### ASSIGNMENT:
Print the lines in the listing below that fall between the line with "You are a GUI agent. The screenshot is 1366×954." and the line with "Highlights (1219, 181)", those two lines included, exactly as they stand and with nothing else.

### MATERIAL SUPPLIED:
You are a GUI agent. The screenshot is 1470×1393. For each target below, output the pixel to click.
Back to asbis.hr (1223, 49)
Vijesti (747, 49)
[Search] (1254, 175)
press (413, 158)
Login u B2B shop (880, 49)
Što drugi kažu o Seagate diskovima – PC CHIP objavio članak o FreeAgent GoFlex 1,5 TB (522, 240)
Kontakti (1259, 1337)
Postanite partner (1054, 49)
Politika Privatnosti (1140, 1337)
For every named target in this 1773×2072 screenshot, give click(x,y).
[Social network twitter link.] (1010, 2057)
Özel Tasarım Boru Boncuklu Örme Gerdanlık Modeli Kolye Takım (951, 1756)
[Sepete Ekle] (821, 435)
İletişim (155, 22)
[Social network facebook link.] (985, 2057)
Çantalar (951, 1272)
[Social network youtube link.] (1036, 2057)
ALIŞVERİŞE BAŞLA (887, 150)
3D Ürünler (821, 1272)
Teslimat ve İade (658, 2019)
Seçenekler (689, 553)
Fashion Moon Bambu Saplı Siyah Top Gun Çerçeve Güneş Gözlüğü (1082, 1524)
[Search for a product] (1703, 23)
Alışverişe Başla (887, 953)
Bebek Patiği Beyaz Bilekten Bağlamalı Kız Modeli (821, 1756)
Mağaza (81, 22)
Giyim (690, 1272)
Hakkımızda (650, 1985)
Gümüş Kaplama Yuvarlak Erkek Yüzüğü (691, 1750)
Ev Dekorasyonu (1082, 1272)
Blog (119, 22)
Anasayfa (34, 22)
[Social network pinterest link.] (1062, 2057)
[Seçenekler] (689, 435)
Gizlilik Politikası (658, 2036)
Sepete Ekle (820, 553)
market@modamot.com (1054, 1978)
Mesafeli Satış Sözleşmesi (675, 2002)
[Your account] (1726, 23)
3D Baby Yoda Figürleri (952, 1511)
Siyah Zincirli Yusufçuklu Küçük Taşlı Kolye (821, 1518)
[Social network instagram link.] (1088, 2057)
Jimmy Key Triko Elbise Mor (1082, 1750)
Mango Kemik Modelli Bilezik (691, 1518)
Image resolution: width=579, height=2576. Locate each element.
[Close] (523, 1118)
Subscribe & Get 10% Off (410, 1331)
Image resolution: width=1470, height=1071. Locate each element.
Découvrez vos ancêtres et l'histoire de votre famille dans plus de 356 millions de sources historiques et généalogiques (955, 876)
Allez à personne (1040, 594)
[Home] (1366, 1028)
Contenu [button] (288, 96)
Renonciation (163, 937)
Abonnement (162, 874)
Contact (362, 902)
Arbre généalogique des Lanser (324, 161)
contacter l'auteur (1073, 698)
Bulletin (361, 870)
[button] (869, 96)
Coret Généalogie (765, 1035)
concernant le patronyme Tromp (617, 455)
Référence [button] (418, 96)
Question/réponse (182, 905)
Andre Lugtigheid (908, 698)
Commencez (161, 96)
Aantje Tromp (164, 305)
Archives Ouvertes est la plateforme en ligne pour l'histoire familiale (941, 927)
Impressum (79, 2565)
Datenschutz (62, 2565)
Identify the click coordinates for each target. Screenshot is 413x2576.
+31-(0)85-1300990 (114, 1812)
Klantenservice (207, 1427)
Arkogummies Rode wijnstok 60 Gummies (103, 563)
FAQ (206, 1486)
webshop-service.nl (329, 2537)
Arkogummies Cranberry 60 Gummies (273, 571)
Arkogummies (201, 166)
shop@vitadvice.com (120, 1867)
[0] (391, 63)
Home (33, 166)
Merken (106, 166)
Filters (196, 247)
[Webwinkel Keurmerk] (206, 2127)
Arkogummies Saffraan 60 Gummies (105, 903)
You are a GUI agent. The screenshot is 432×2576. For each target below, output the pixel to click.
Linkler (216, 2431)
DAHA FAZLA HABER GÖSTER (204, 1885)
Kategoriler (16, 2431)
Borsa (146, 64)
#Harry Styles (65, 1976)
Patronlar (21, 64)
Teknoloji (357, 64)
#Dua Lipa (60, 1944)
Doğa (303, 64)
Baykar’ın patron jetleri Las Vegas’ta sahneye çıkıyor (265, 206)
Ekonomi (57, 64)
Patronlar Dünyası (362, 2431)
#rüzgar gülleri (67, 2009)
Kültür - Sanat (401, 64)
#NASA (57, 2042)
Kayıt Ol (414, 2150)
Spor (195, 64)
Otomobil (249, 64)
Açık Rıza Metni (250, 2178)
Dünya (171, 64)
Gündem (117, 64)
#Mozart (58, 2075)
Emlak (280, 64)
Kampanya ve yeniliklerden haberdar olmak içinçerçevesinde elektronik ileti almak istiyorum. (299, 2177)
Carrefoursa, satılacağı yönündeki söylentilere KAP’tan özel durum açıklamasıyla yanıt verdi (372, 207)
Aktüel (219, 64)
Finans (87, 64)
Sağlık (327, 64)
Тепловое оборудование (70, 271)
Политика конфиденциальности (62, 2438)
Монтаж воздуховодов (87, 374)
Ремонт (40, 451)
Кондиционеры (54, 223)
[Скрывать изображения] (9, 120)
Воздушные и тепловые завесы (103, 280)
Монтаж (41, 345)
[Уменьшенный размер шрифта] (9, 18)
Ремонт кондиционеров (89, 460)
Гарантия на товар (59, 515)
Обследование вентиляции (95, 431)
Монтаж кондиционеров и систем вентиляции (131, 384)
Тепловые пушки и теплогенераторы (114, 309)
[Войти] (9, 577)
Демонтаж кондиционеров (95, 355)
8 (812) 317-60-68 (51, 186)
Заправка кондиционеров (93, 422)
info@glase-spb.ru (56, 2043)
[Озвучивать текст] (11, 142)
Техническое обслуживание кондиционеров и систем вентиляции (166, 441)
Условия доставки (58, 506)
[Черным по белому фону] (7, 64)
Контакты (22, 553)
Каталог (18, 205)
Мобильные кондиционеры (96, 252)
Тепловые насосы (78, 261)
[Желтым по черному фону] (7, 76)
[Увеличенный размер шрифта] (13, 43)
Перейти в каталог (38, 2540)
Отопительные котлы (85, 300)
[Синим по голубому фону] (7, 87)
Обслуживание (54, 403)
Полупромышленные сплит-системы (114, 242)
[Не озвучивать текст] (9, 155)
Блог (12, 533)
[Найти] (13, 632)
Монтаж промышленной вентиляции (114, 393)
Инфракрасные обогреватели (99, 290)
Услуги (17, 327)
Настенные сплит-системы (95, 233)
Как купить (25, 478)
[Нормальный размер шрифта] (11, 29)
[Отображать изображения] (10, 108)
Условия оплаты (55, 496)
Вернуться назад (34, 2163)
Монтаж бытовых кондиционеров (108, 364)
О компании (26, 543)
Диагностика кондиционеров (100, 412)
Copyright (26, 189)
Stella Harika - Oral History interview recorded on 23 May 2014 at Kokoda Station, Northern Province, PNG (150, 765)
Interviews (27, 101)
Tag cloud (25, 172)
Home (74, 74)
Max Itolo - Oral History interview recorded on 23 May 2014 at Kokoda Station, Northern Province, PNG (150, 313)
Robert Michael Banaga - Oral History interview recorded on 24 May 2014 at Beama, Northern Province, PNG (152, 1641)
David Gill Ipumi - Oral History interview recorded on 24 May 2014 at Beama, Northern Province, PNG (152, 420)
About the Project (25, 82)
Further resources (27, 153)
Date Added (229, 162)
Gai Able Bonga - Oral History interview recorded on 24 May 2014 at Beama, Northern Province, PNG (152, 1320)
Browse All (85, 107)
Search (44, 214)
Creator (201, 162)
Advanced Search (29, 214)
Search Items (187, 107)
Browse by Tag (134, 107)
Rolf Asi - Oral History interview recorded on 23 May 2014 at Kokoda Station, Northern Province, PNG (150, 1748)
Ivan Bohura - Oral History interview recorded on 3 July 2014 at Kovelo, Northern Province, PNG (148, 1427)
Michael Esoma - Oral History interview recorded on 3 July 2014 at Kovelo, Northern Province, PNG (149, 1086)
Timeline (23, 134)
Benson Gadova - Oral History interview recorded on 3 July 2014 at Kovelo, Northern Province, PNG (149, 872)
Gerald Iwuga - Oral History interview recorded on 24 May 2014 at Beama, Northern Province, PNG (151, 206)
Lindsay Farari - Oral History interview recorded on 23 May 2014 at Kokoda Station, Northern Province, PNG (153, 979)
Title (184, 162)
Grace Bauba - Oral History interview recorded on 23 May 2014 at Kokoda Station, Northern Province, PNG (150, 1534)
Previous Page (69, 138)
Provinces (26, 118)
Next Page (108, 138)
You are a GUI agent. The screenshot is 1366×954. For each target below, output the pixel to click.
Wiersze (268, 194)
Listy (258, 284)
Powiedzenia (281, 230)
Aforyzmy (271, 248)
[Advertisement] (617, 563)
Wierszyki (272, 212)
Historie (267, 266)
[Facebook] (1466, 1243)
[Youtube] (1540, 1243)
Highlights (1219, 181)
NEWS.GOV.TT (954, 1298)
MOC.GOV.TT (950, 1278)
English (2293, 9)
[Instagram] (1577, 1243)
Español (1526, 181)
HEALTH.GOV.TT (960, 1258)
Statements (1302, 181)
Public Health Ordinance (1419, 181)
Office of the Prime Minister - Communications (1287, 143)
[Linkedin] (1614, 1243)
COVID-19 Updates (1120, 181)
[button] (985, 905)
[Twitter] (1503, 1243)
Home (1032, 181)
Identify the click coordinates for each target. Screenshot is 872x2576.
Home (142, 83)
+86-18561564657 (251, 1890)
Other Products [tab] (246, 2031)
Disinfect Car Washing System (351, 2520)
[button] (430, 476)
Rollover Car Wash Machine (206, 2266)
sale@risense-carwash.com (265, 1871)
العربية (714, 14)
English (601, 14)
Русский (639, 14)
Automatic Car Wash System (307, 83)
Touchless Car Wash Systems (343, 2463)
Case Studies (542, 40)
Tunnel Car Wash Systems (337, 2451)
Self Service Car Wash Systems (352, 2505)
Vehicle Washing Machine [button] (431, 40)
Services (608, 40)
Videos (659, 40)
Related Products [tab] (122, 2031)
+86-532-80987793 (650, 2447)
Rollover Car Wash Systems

### WRITTEN SOLUTION:
You are a GUI agent. The screenshot is 1366×954. For each target below, output the pixel to click.
Wiersze (268, 194)
Listy (258, 284)
Powiedzenia (281, 230)
Aforyzmy (271, 248)
[Advertisement] (617, 563)
Wierszyki (272, 212)
Historie (267, 266)
[Facebook] (1466, 1243)
[Youtube] (1540, 1243)
Highlights (1219, 181)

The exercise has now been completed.